Pictures stay out of the copy. Transcribe exactly, and only, the line with "The width and" through the last line of the entries below.

Stored items:
_ _ _ _

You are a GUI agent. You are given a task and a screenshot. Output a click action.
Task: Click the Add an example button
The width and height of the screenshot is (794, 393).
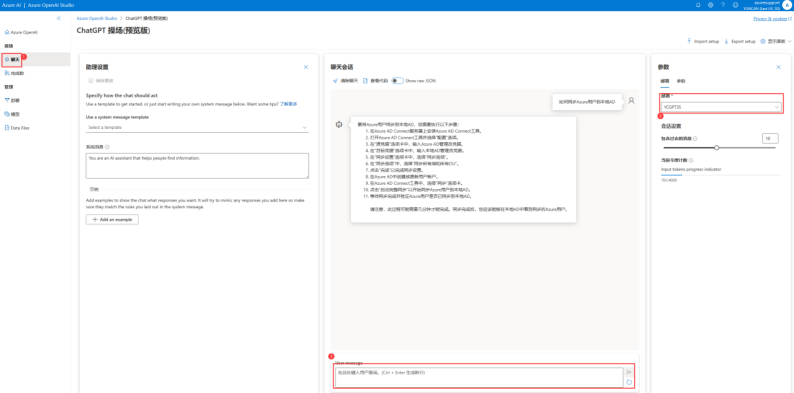coord(112,219)
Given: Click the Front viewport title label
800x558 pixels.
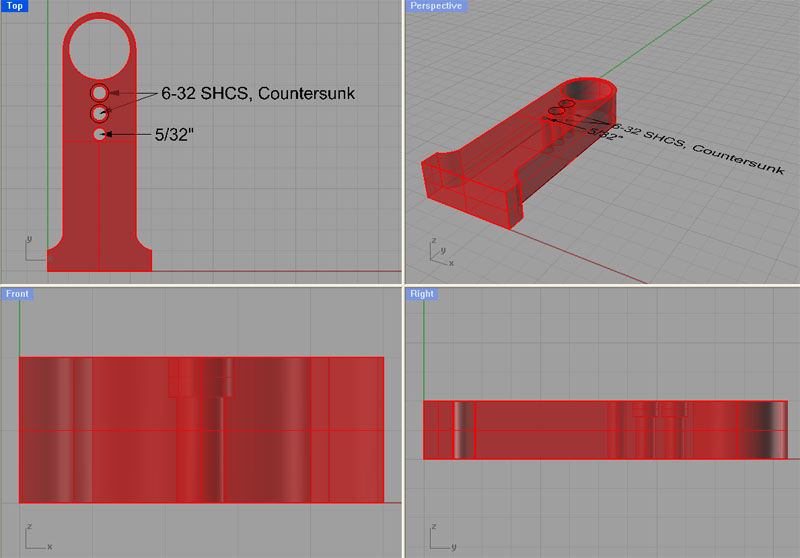Looking at the screenshot, I should tap(18, 294).
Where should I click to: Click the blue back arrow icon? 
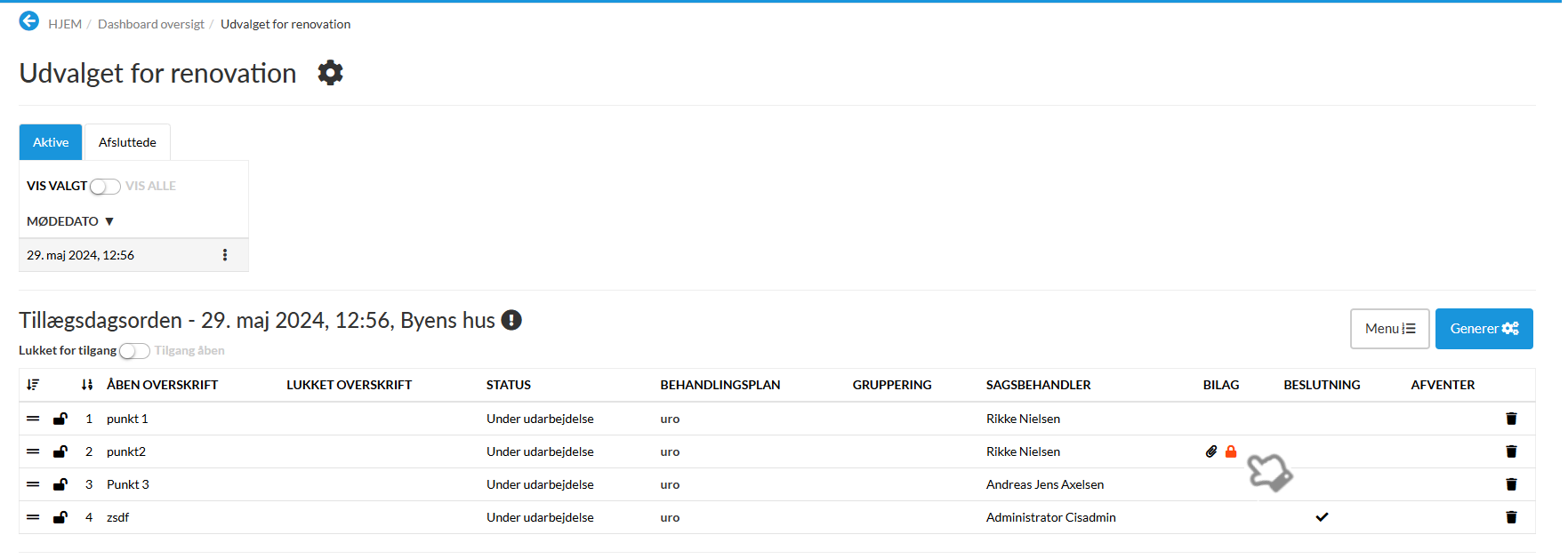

_ _ _ _

[Response to this exercise]:
The width and height of the screenshot is (794, 393).
coord(112,219)
Given: Click the Front viewport title label
800x558 pixels.
Looking at the screenshot, I should tap(18, 294).
Where should I click to: Click the blue back arrow icon? 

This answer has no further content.